Il y a une identité forte liée aux professions réglementées. Je suis médecin, avocate. Ça fait partie de ma personne. Ceci explique beaucoup des stresseurs qu’on a identifiés : la charge mentale, la responsabilité.
Mais comment alors expliquer que, par exemple, dans le milieu de l’ingénierie, le stress n’est pas lié aux heures facturables, qui pourtant sont aussi le modèle traditionnel.
« Parce que les ingénieurs travaillent en équipe, par projet; ils partagent les risques. En droit, quand une cause est plus difficile, on aurait avantage à travailler en équipe pour partager les risques, avoir un soutien des pairs, ne pas être seul à supporter les demandes émotionnelles de certains dossiers ou ne pas être exposé à répétition à des traumatismes, comme chez les procureurs de la couronne qui s’occupent d’enfants violentés. »
Une noble cause qui se poursuit
Ces stresseurs liés à la profession ont amené la professeure Cadieux et son équipe à s’intéresser plus largement à la santé psychologique des membres d’ordres professionnels avec un projet de chaire de recherche sur la santé mentale dans les professions réglementées. Ce projet figure d'ailleurs parmi ceux portés par la Grande Campagne de l'UdeS 2022-2028.
En plus de ce projet, la professeure Cadieux poursuit son œuvre en travaillant auprès les jeunes qui entrent dans la profession avec le Jeune Barreau de Montréal, et plus récemment auprès des juges, une fonction parmi les plus respectées au sein de la profession.

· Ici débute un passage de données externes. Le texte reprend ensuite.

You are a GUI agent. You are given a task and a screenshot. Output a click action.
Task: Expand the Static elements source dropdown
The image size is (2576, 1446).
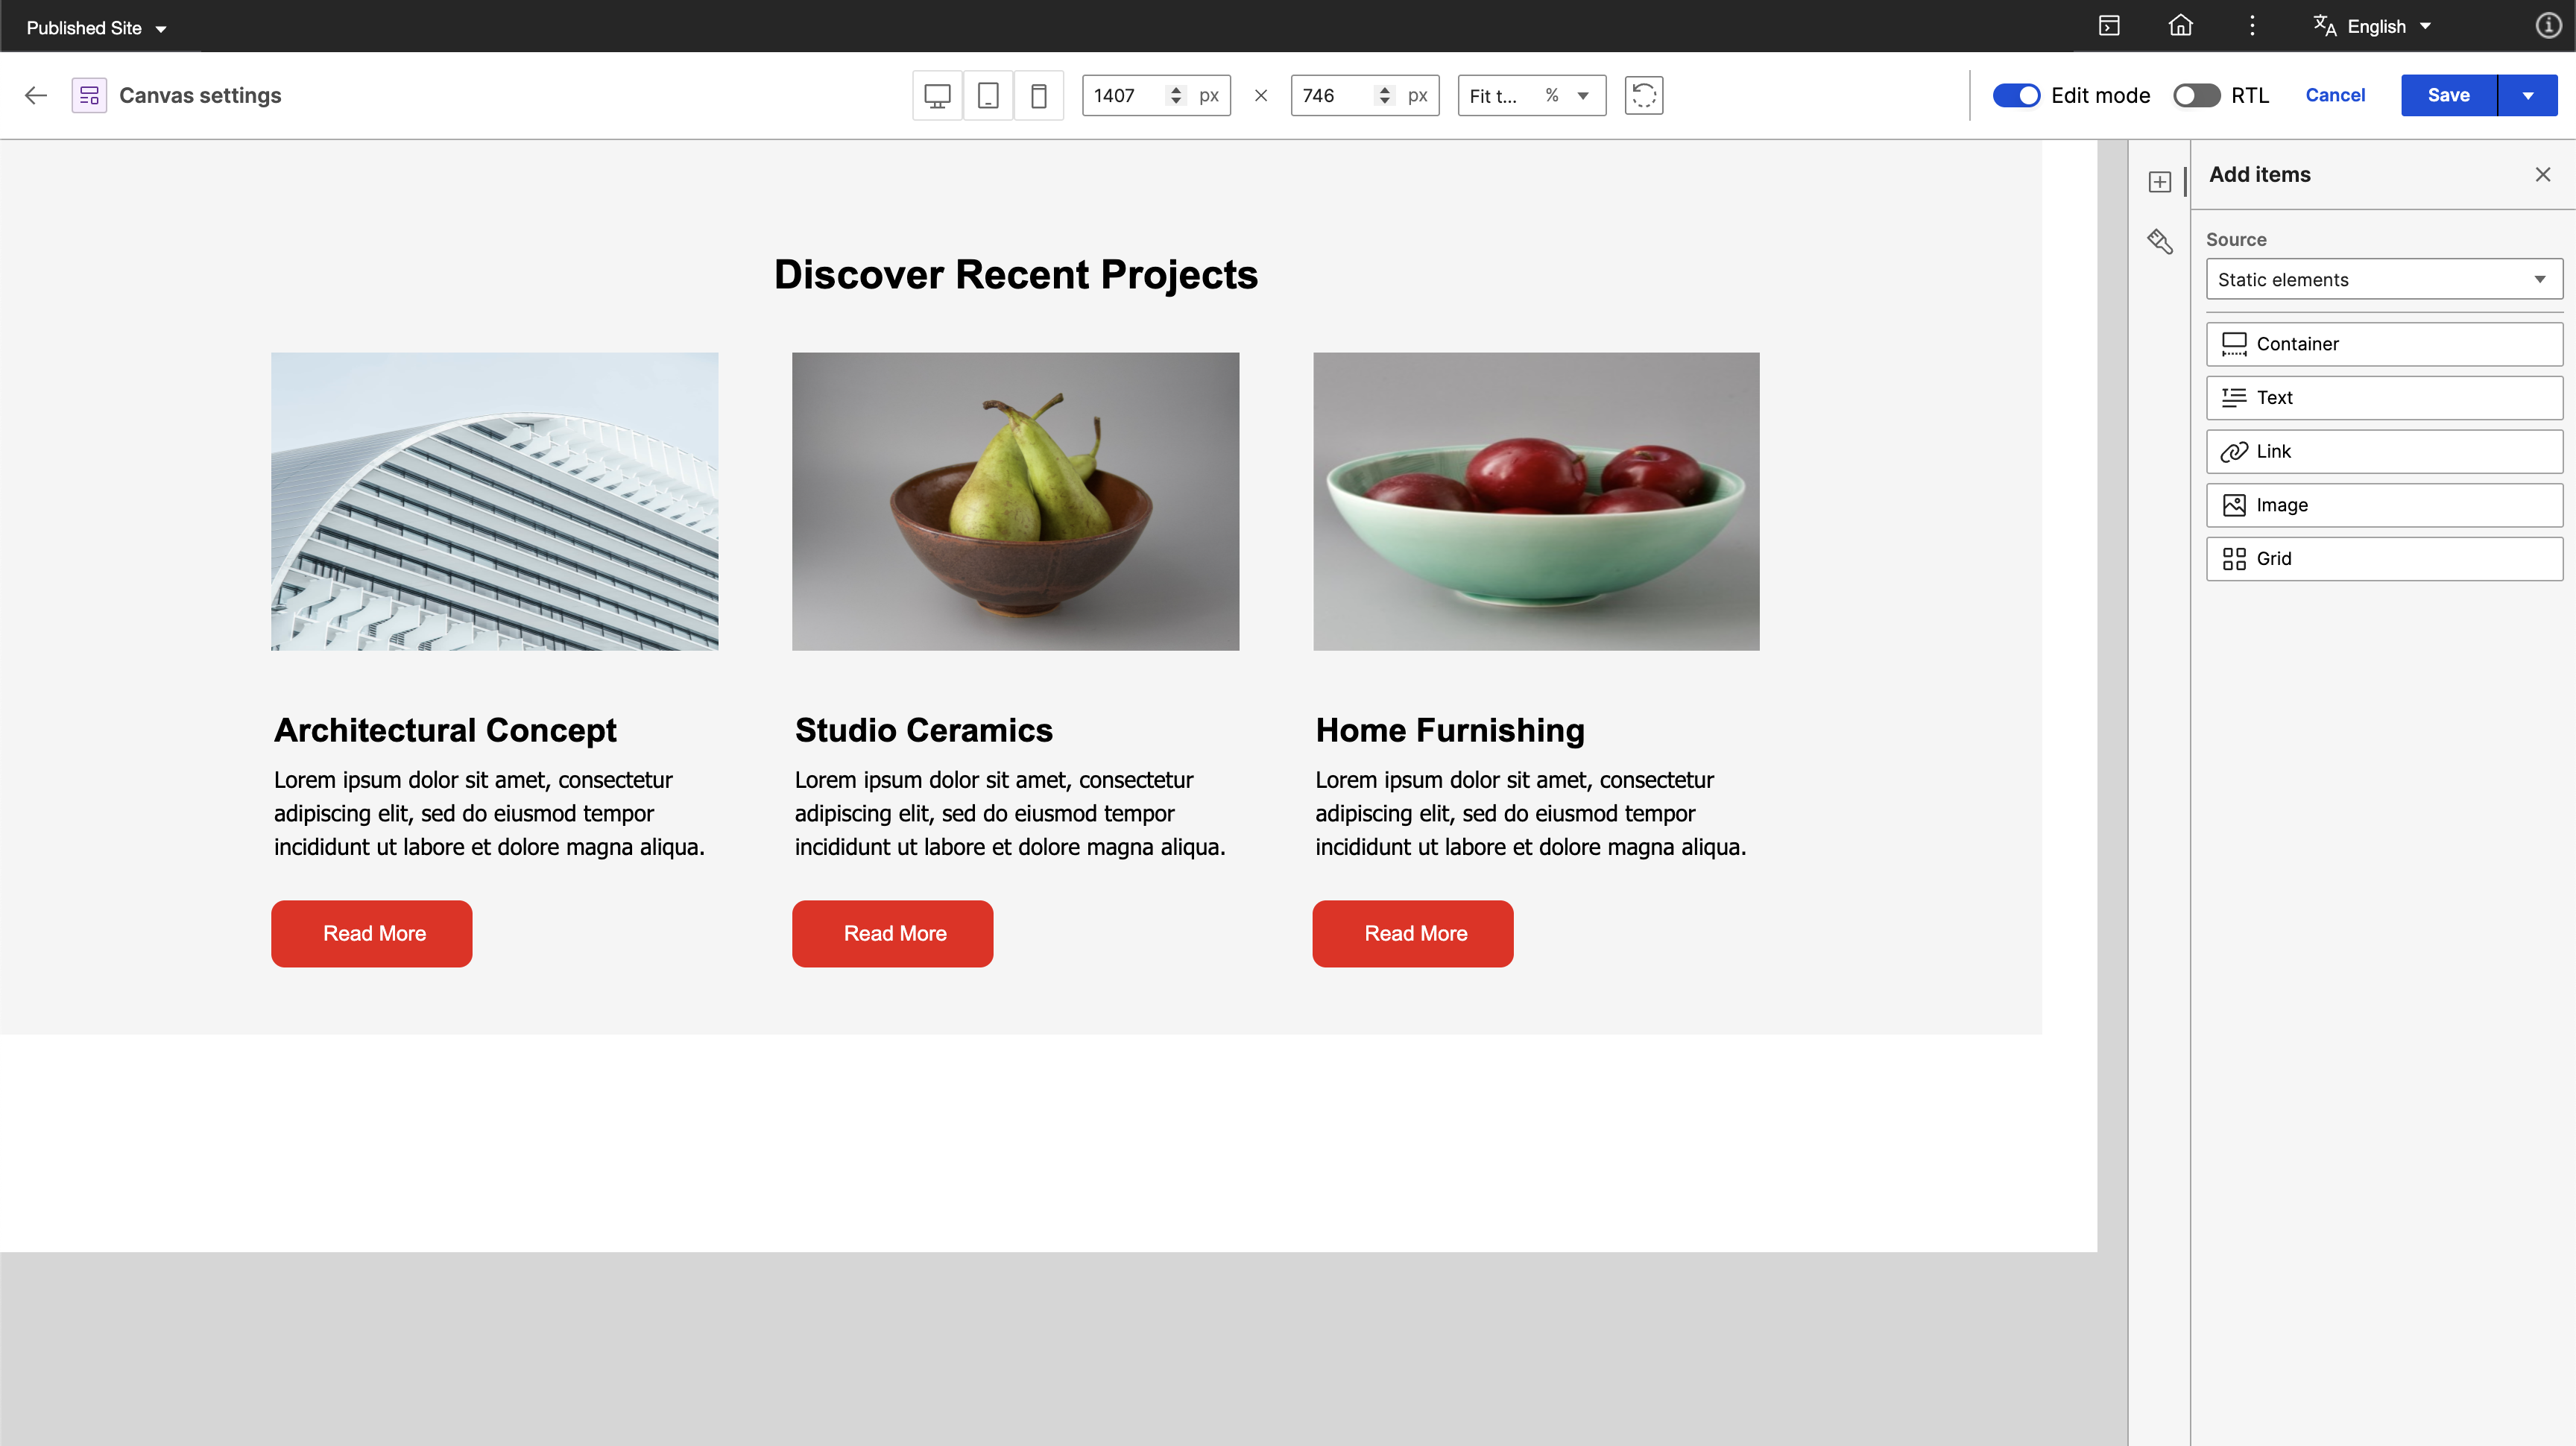[x=2384, y=280]
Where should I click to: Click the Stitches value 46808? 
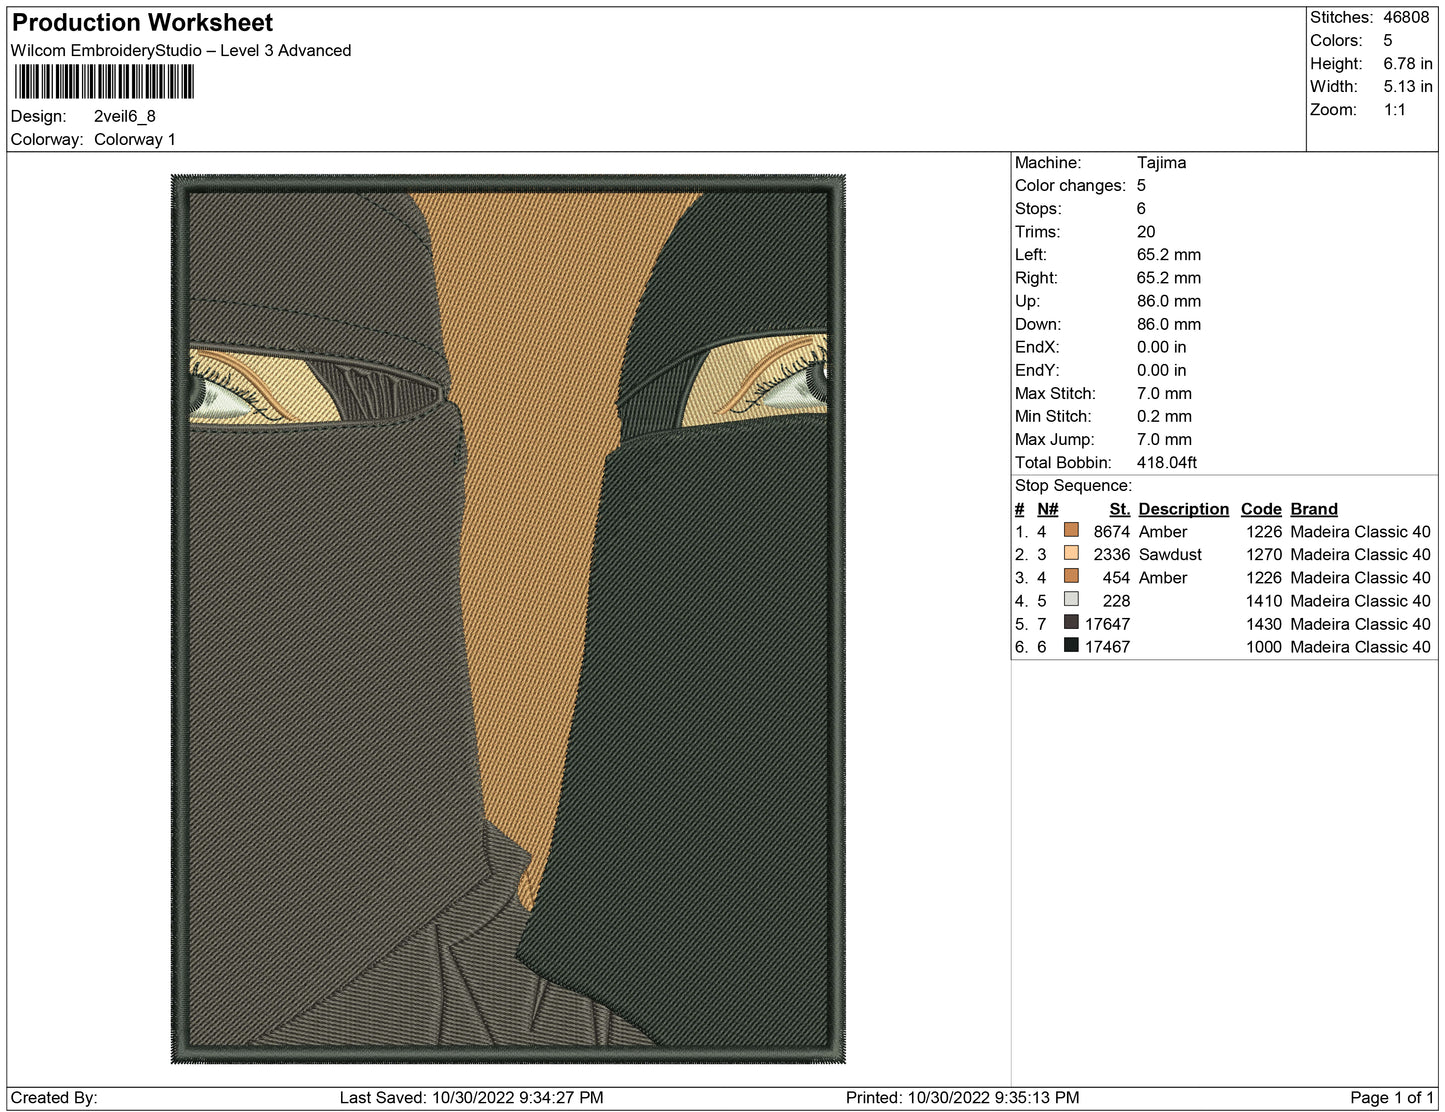click(x=1406, y=17)
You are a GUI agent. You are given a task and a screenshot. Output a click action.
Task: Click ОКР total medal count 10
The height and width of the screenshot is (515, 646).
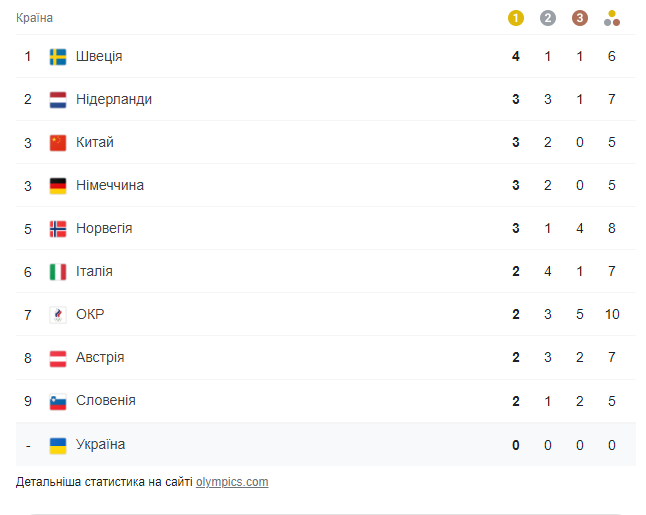pos(612,315)
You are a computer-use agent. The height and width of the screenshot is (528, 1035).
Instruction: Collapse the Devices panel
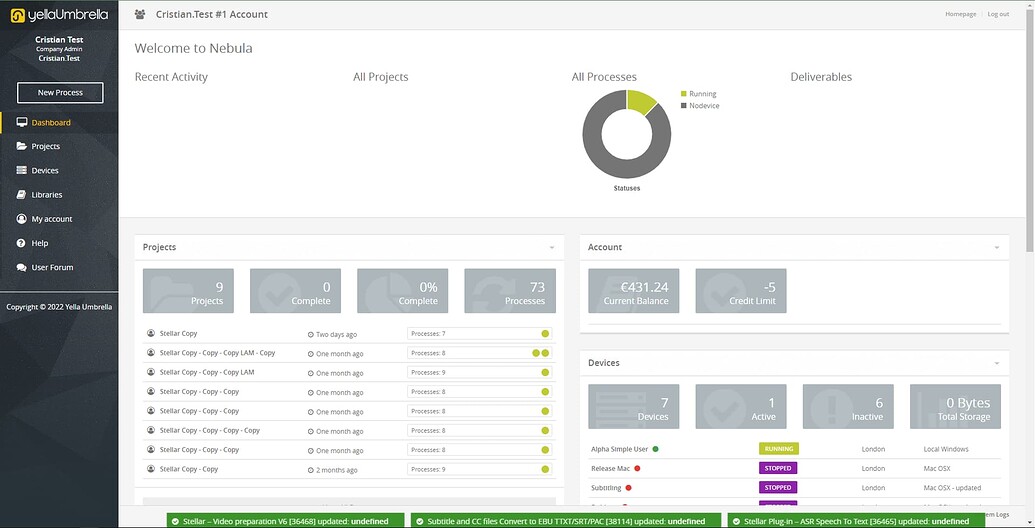click(x=996, y=363)
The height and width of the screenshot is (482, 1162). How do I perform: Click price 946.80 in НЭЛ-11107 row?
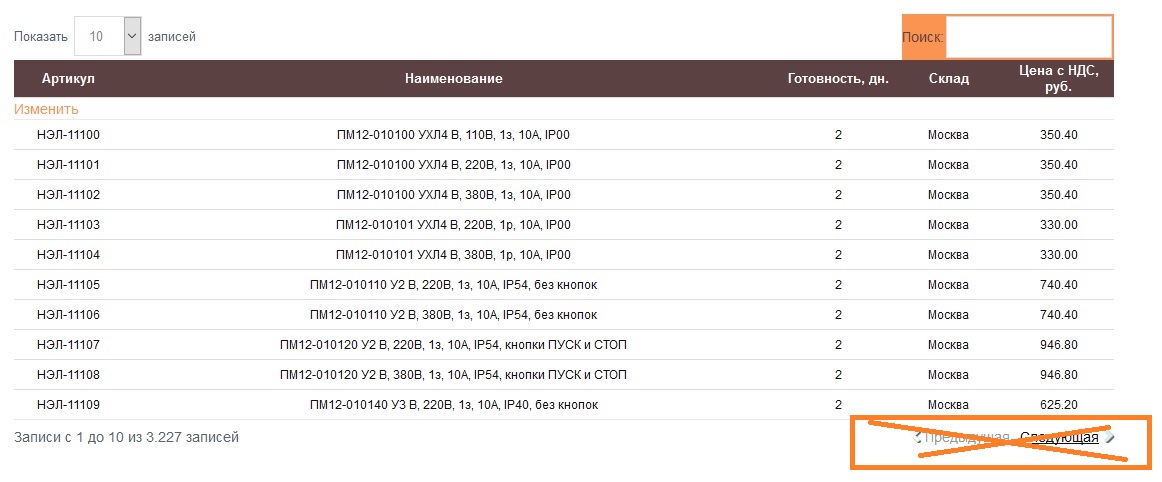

C'est un travail qui est exigeant, mais je crois beaucoup à la théorie des petits pas dans la vie.
Des chiffres et des gens
La phase 1 de la recherche de 2019 à 2022, financée par la Fédération des ordres professionnels de juristes du Canada et l’Association du Barreau Canadien et à laquelle ont participé 7305 personnes professionnelles du droit, a permis de cibler 10 recommandations clés et 35 sous-recommandations sur les principaux enjeux de santé mentale de la profession. De 2022 à 2024, la seconde phase de recherche, financée par le Conseil de recherches en sciences humaines du Canada, a permis de contextualiser les principaux défis émanant de la phase 1 et de produire 24 rapports portant sur les thématiques les plus importantes, mettant en valeur 121 initiatives mises en place par les différents barreaux canadiens au cours des dernières années.
L’équipe de recherche de la professeure Nathalie Cadieux poursuit ce travail grâce à l’engagement des chercheuses et chercheurs Marie-Michèle Gouin, Jean Cadieux, Rémi Labelle-Deraspe, Geneviève Robert-Huot, Jacqueline Dahan, Florence Guiliani et du professionnel de recherche Marc-André Bélanger, en plus d’étudiantes et étudiants aux cycles supérieurs.